Kab. Bandung, Kontroversinews | Penyaluran Bantuan Pangan (Banpang) untuk alokasi Oktober–November 2025 mulai dilakukan di Kabupaten Bandung. Warga penerima manfaat di Kelurahan Baleendah menerima bantuan tersebut secara bertahap. Tercatat, ada 962 Kelompok Penerima Manfaat (KPM) yang terdaftar dalam Data Tunggal Sosial Ekonomi Nasional (DTSEN).
Pada hari Senin, 8 Desember 2025, proses penyaluran berlangsung di kantor Kelurahan Baleendah, Kecamatan Baleendah, Kabupaten Bandung. Warga tampak antusias mengikuti proses pengambilan bantuan.
“Penyaluran bantuan pangan alokasi Oktober–November dimulai pada Jumat, 5 Desember 2025, dan berlanjut hingga hari ini, Senin, 8 Desember 2025. Proses ini memakan waktu karena banyaknya jumlah penerima manfaat, yakni 962 KPM, yang masing-masing mendapatkan 20 kilogram beras (dua kantong) dan 4 liter minyak goreng,” jelas Ketua Karang Taruna, Wawan Rudiawan, pada Senin (8/12/2025).
Wawan menambahkan bahwa program Banpang ini merupakan bagian dari kebijakan ekonomi pemerintah melalui Badan Pangan Nasional (Bapanas), yang menugaskan Perum Bulog untuk menyalurkan beras dan minyak goreng guna meringankan beban masyarakat.

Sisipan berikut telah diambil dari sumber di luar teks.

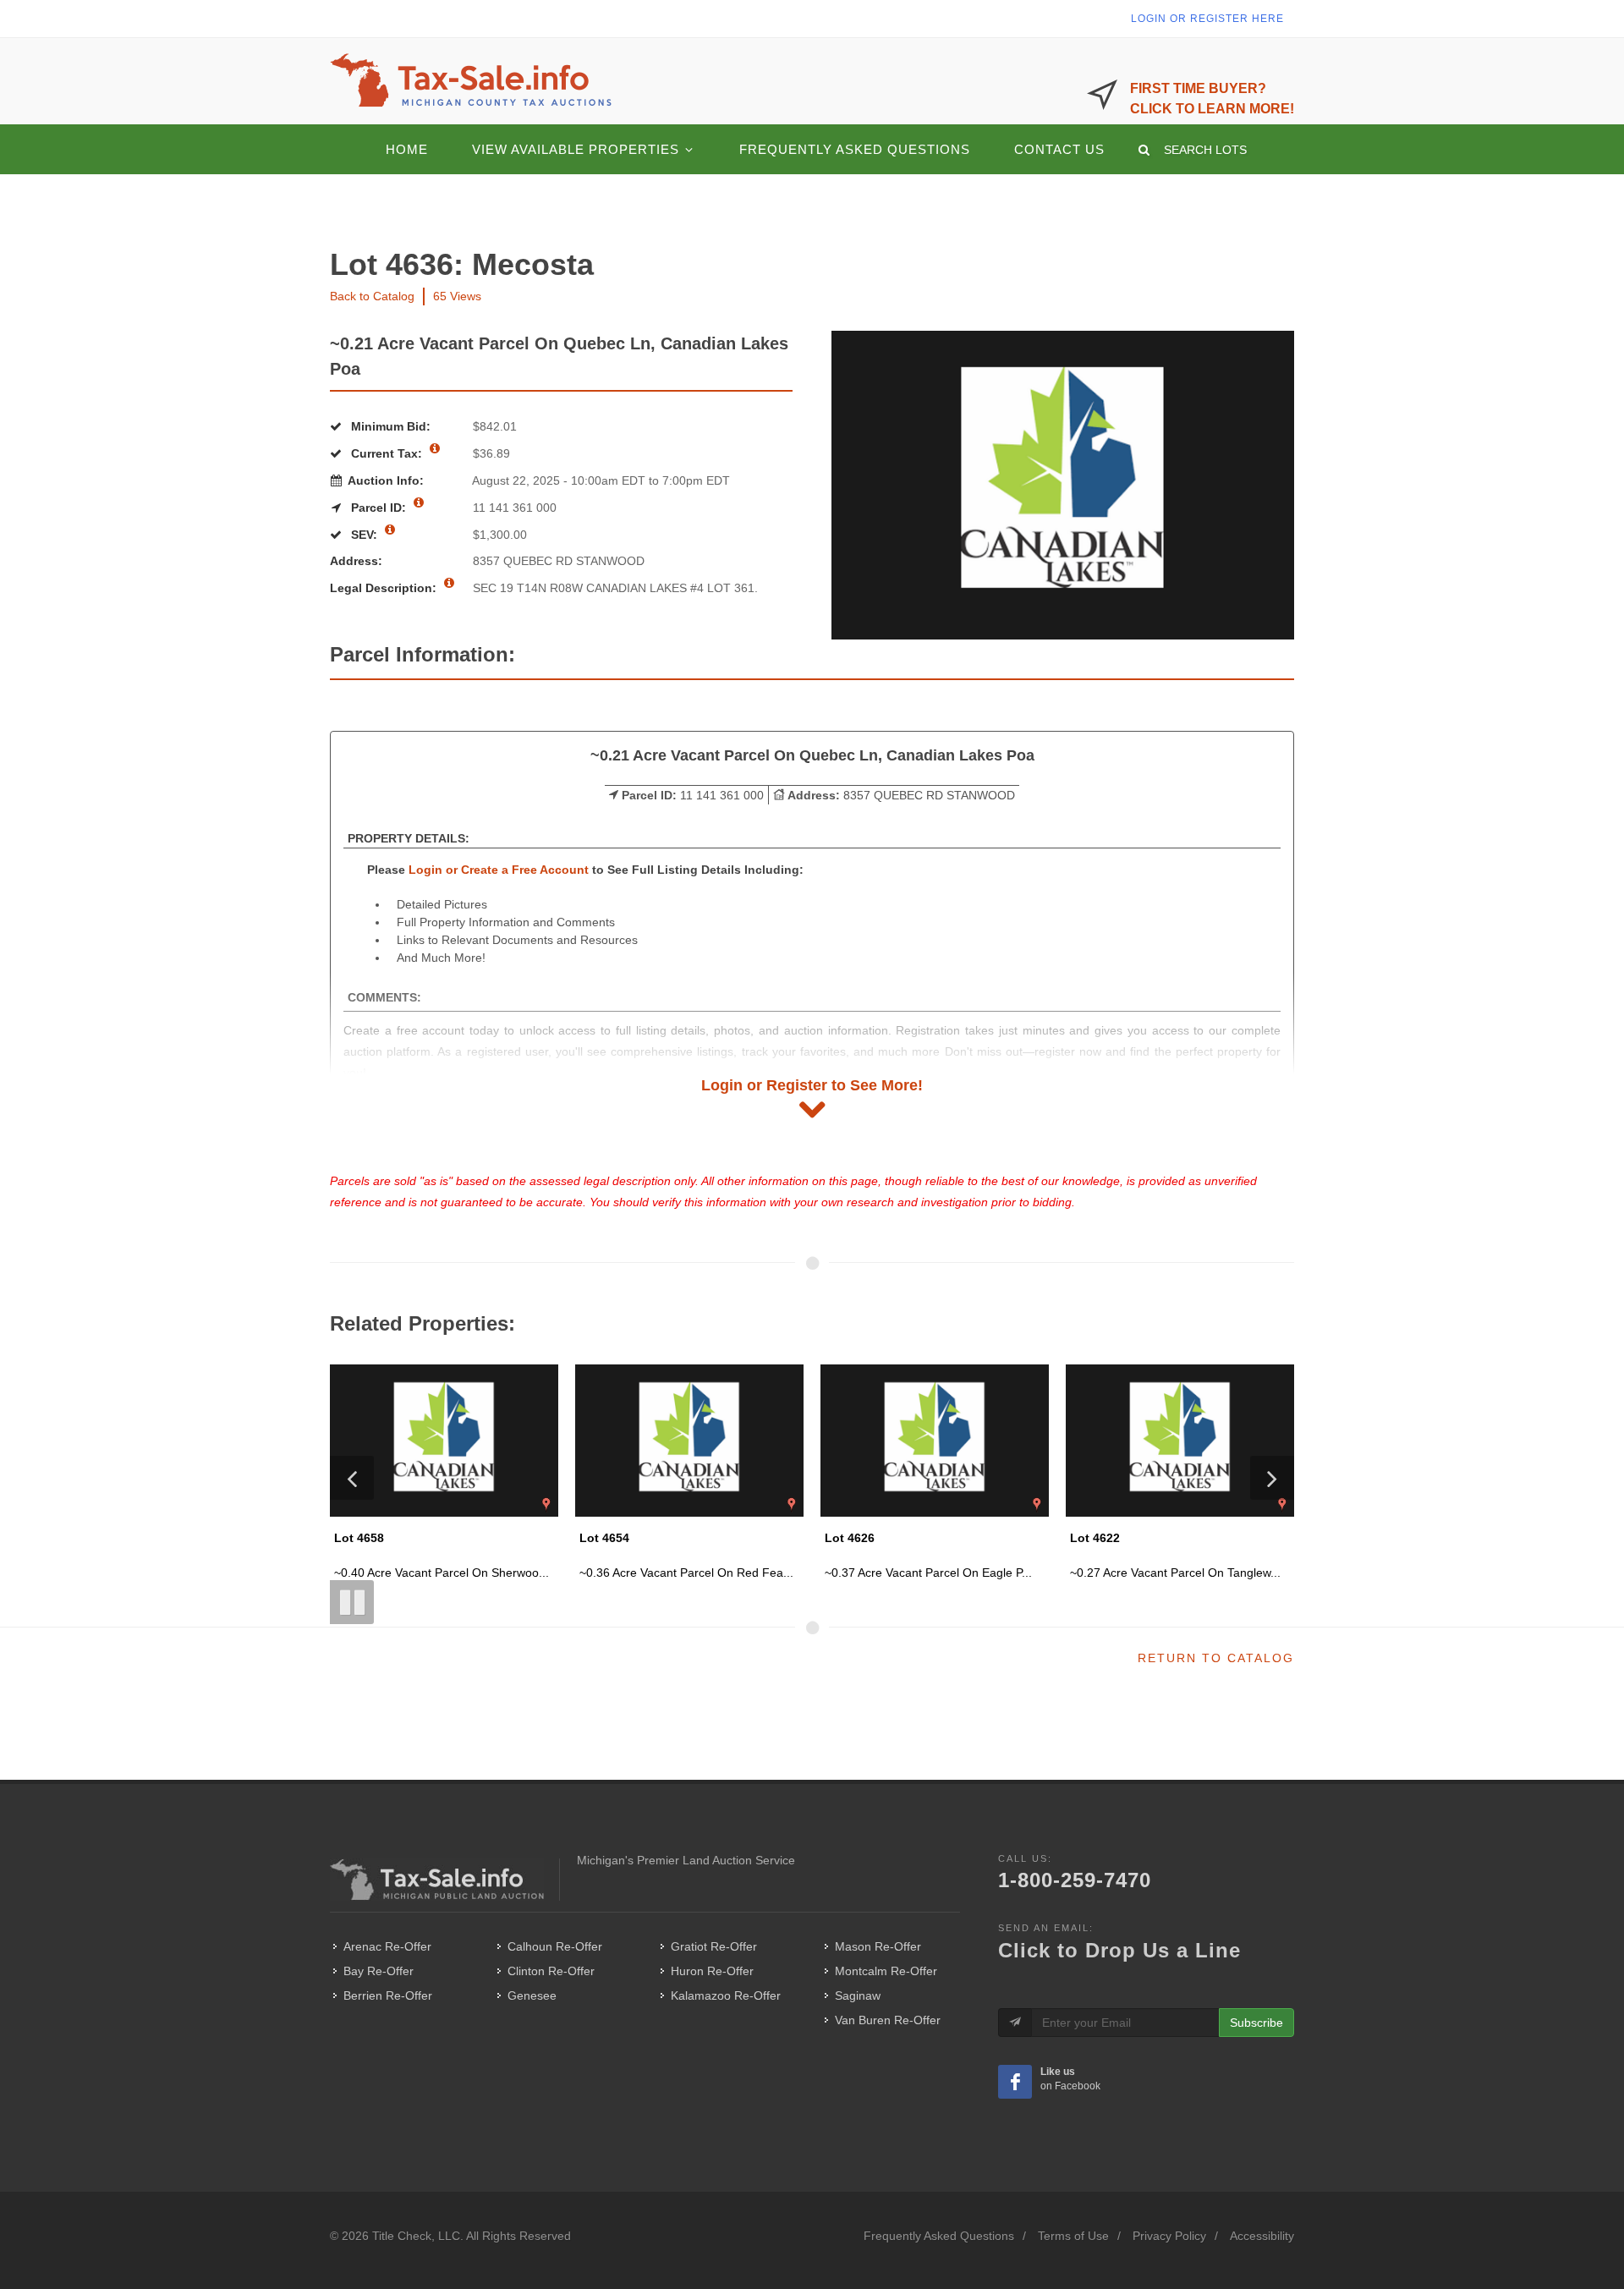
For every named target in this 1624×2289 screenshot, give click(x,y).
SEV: (364, 534)
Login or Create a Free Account (499, 869)
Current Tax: (386, 453)
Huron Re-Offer (712, 1971)
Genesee (532, 1995)
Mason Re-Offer (878, 1946)
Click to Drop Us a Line (1119, 1950)
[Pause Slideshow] (352, 1602)
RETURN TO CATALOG (1216, 1658)
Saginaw (858, 1995)
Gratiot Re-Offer (714, 1946)
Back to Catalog (372, 296)
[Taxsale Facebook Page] (1015, 2082)
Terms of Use (1073, 2235)
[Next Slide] (1272, 1478)
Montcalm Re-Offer (886, 1971)
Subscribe (1256, 2022)
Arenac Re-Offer (387, 1946)
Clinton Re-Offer (551, 1971)
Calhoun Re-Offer (555, 1946)
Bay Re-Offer (378, 1971)
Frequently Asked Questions (939, 2235)
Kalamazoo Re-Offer (726, 1995)
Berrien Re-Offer (387, 1995)
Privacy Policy (1169, 2235)
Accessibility (1262, 2235)
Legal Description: (385, 588)
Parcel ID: (378, 507)
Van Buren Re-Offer (888, 2020)
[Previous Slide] (352, 1478)
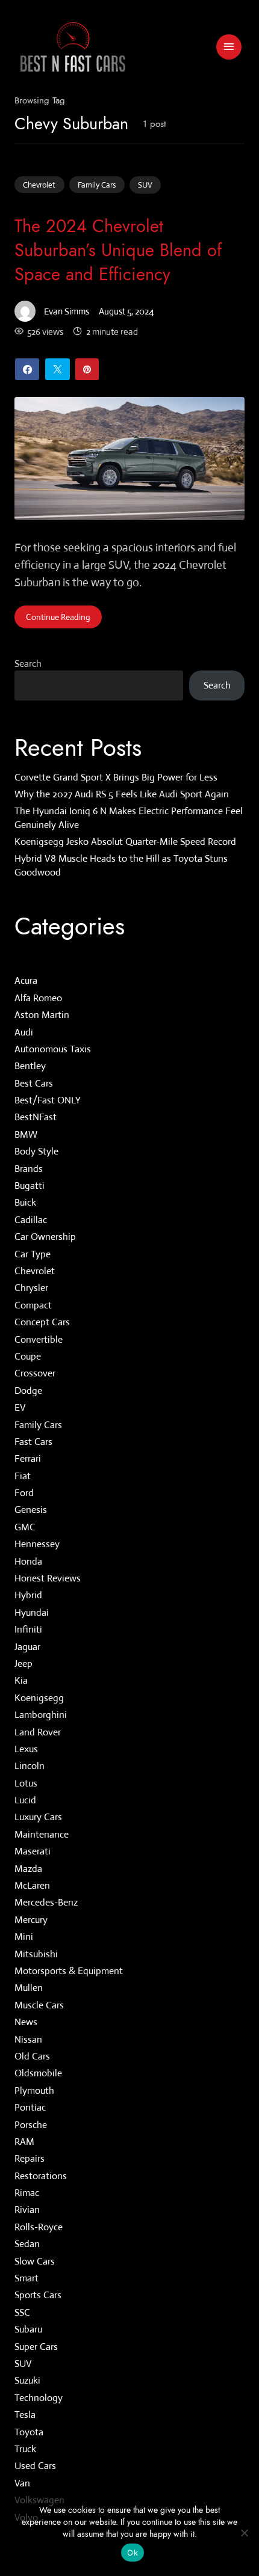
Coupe (27, 1356)
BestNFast (35, 1117)
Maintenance (41, 1834)
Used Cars (35, 2466)
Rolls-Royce (38, 2227)
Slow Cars (34, 2261)
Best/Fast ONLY (47, 1100)
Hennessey (37, 1544)
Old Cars (32, 2056)
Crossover (34, 1373)
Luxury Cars (38, 1817)
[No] (244, 2533)
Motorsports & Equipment (68, 1970)
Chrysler (31, 1288)
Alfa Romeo (38, 998)
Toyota (28, 2432)
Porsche (30, 2124)
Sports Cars (37, 2295)
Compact (33, 1305)
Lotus (25, 1783)
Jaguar (27, 1646)
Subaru (28, 2329)
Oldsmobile (38, 2073)
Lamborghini (40, 1715)
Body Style (36, 1151)
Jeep (23, 1663)
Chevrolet (39, 185)
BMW (25, 1134)
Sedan (27, 2244)
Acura (25, 981)
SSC (22, 2312)
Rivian (27, 2210)
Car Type (32, 1254)
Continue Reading (58, 617)
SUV (145, 185)
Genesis (30, 1510)
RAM (24, 2141)
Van (22, 2483)
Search (28, 663)
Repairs (29, 2159)
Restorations (40, 2176)
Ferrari (27, 1459)
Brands (28, 1168)
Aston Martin (41, 1015)
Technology (38, 2397)
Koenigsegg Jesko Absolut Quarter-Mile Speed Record (125, 841)
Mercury (31, 1919)
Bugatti (29, 1185)
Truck (25, 2449)
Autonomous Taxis (52, 1049)
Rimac (26, 2193)
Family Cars (97, 185)
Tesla (25, 2415)
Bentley (30, 1066)
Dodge (28, 1390)
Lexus (26, 1749)
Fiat (22, 1476)
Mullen (28, 1988)
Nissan (28, 2039)
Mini (23, 1937)
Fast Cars (33, 1441)
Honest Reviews (47, 1578)
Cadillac (30, 1219)
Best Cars (33, 1083)
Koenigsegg (39, 1697)
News (25, 2022)
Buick (25, 1203)
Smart (26, 2278)
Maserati (32, 1851)
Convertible (38, 1339)
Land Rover (37, 1732)
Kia (21, 1681)
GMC (25, 1527)
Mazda (28, 1868)
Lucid (25, 1800)
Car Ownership (45, 1237)
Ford (24, 1492)
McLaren (32, 1885)
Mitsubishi (36, 1954)
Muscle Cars (39, 2005)
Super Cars (36, 2346)
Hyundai (31, 1612)
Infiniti (28, 1630)
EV (20, 1408)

Seperti pada tahap sebelumnya, penyaluran bantuan dilakukan melalui aplikasi Banpang. Penerima bantuan diwajibkan membawa KTP dan Kartu Keluarga (KK) saat pengambilan setelah menerima undangan dari Kelurahan, sebagaimana yang diungkapkan oleh Kepala Kelurahan Baleendah, Sendi Kharisma, S.Stp.
Bulog juga mengimbau agar penerima bantuan memanfaatkan barang yang diterima dengan bijak dan tidak menjualnya, karena bantuan ini diberikan untuk mendukung kebutuhan konsumsi rumah tangga.